Why creating an environment for Gym?

OpenAI Gym is the de facto toolkit for reinforcement learning research. Researchers use Gym to compare their algorithms for its growing collection of benchmark problems that expose a common interface. Two important design decisions have been made for this common interface:

  1. Two core concepts in RL are the agent and the environment. Gym has chosen to only provide an abstraction for the environment, not for the agent.
  2. The performance of an RL algorithm on an environment can be measured in two ways: first, the final performance; second, the amount of time it takes to learn – the sample complexity. Gym provides the abstraction for logging both of them about the agent’s performance. It can be written in a file, with even a video recording of the agent in action.
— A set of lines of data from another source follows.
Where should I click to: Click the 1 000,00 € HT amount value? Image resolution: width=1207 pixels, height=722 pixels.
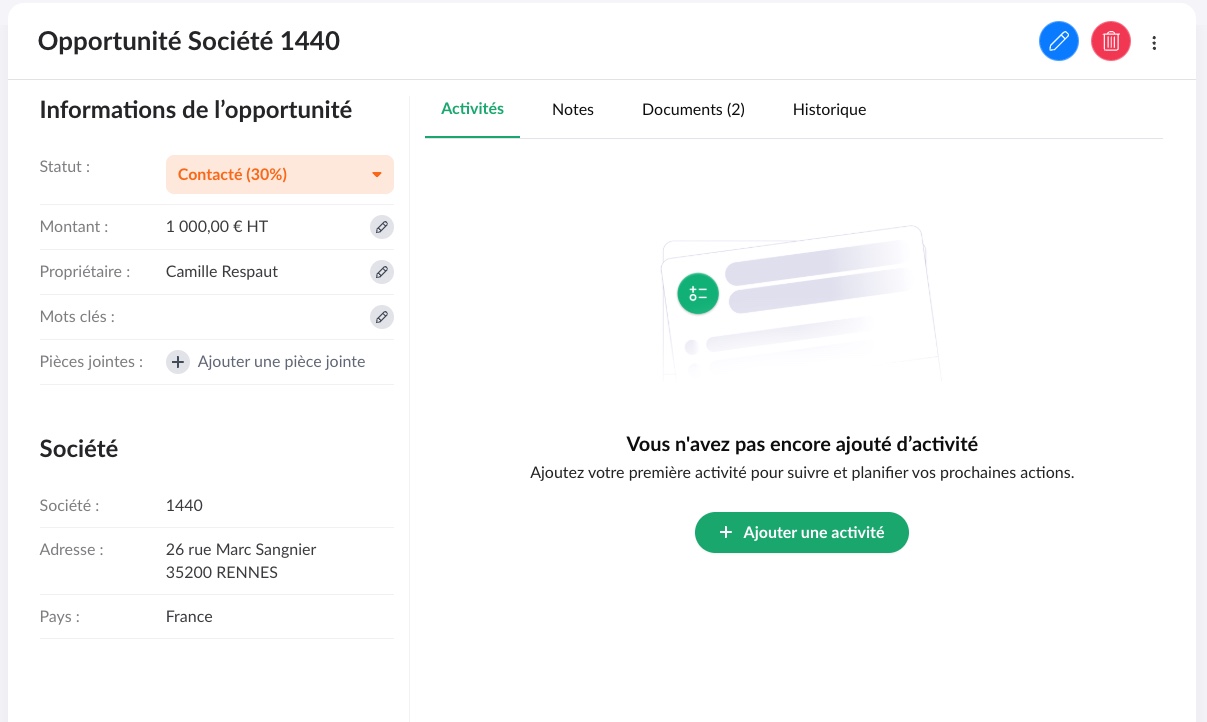pos(217,227)
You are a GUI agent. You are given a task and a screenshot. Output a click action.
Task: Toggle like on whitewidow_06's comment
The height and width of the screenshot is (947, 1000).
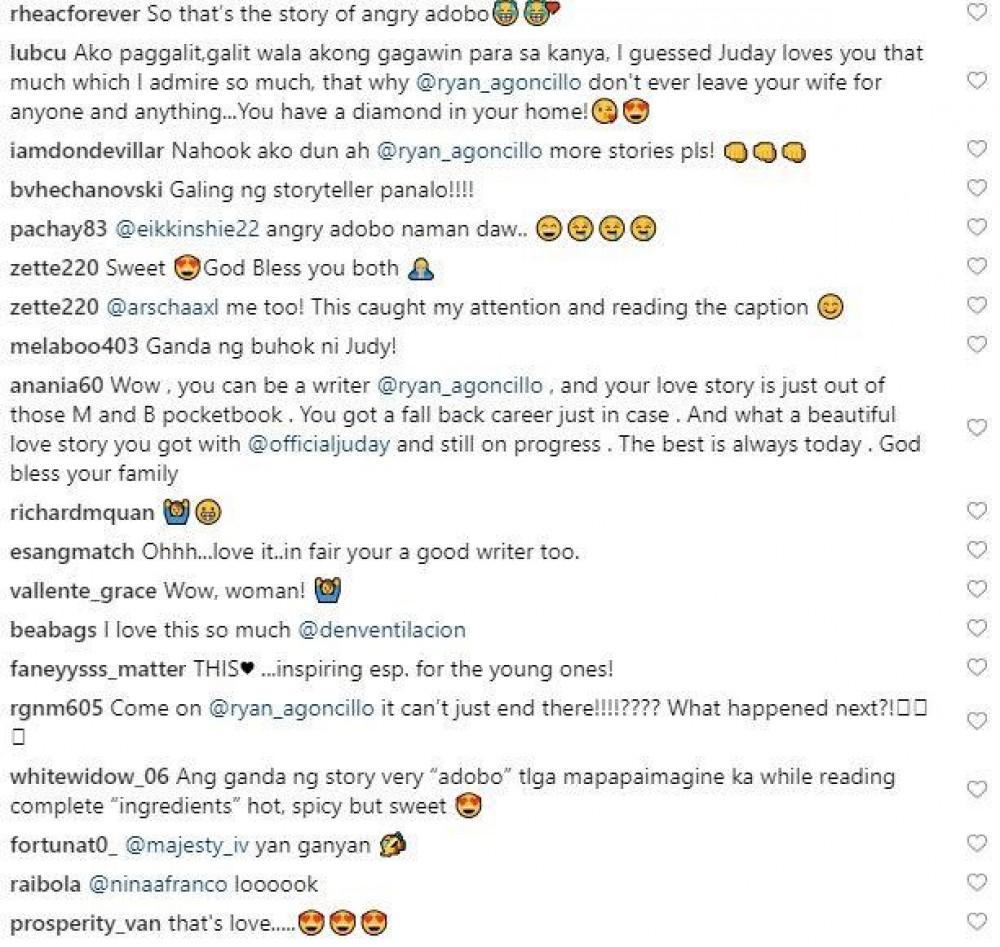coord(977,790)
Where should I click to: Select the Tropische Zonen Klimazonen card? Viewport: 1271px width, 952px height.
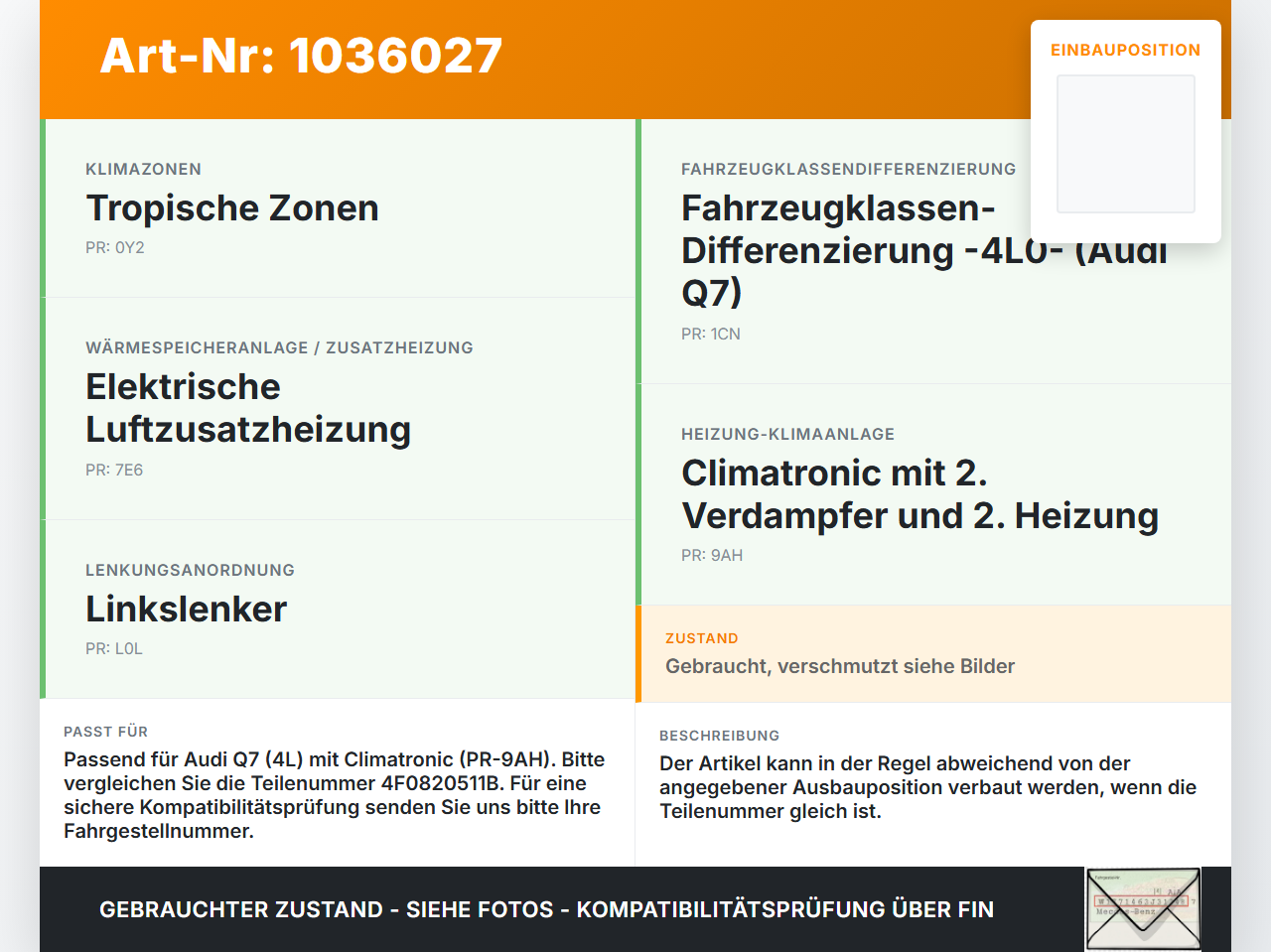point(338,208)
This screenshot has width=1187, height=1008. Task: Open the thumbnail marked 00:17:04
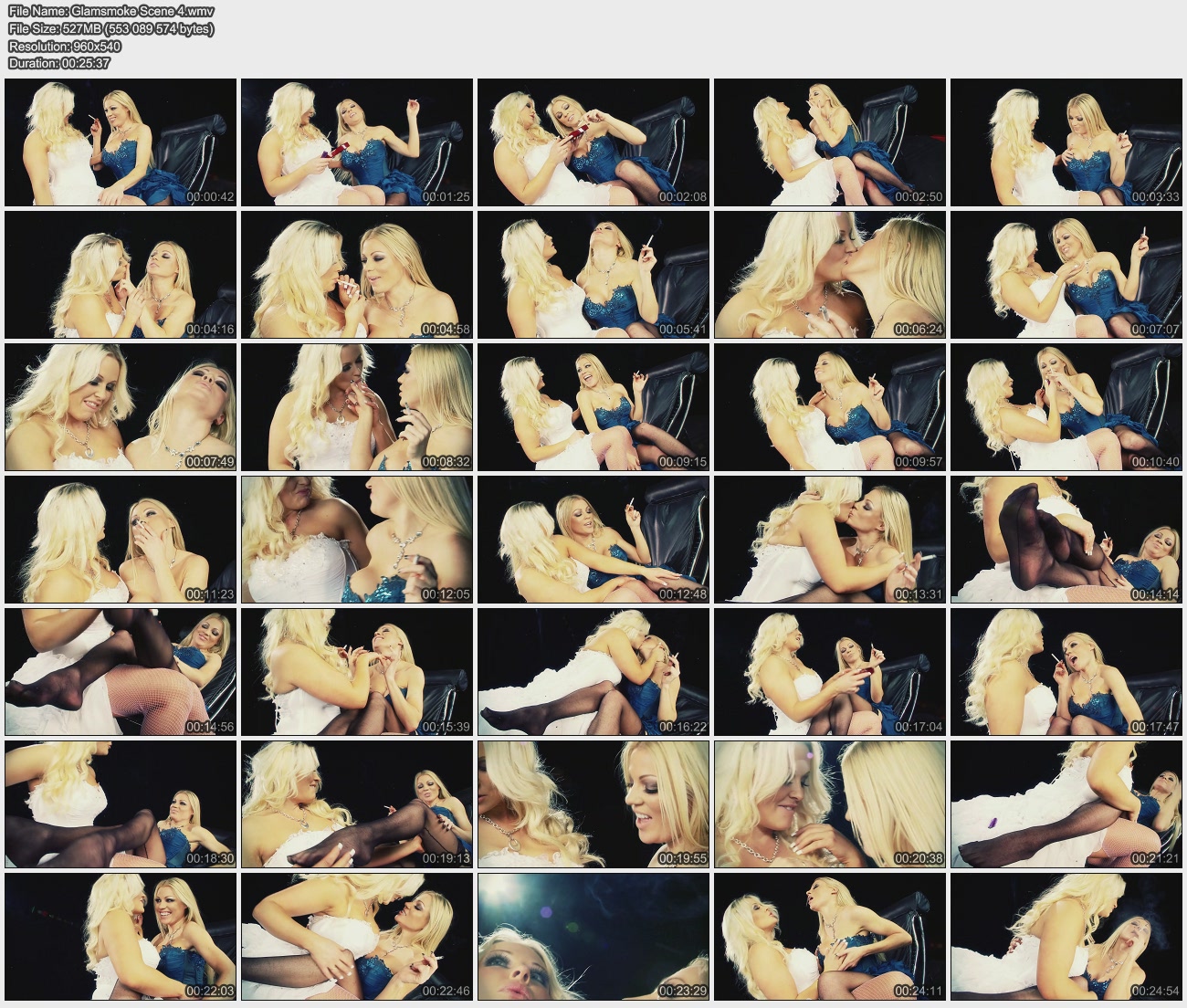830,672
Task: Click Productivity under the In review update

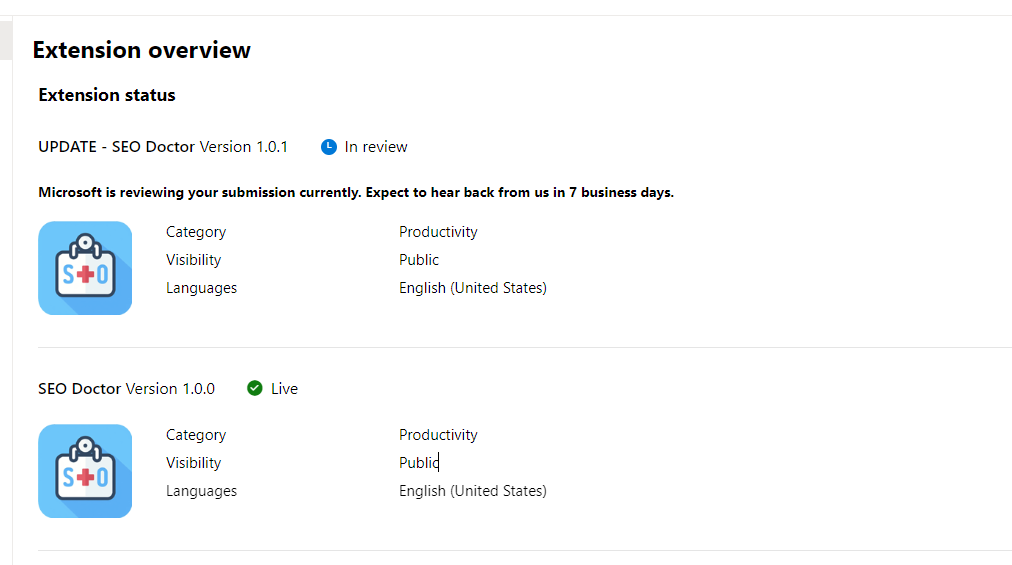Action: (x=438, y=232)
These design decisions make Gym an ideal building foundation for any RL environment as writing these capabilities from scratch requires huge resource. For instance, spaces from Gym can be used for having discrete and continuous world definitions very easily.

Gym Environment for Franka Emika Panda

I am going to create a Gym Environment for Franka Emika Panda robot using PyBullet. This environment is useful for testing Robotic Grasping which will look something like:

OpenAI Gym recommends, here, for instance, if you want to create an environment called foo the environment code, foo_env.py, should look something like:

  import gym
  from gym import error, spaces, utils
  from gym.utils import seeding

  class FooEnv(gym.Env):
    metadata = {'render.modes': ['human']}

    def __init__(self):
      ...
    def step(self, action):
      ...
    def reset(self):
      ...
    def render(self, mode='human'):
      ...
    def close(self):
      ...

For this post, I’ll name it gym-panda so I am going to add the functions into panda_env.py. As you saw in the last post, we had to include libraries necessary for PyBullet and interacting with the environment as follows:

import gym
from gym import error, spaces, utils
from gym.utils import seeding

import os
import pybullet as p
import pybullet_data
import math
import numpy as np
import random

class PandaEnv(gym.Env):
    metadata = {'render.modes': ['human']}

    def __init__(self):
        ...
    def step(self, action):
        ...
    def reset(self):
        ...
    def render(self, mode='human'):
        ...
    def close(self):
        ...

First, we need to initialize the environment. I choose to connect to PyBullet using GUI (pybullet.connect(p.GUI).) Then, I adjust the view angle of the environment using p.resetDebugVisualizerCamera().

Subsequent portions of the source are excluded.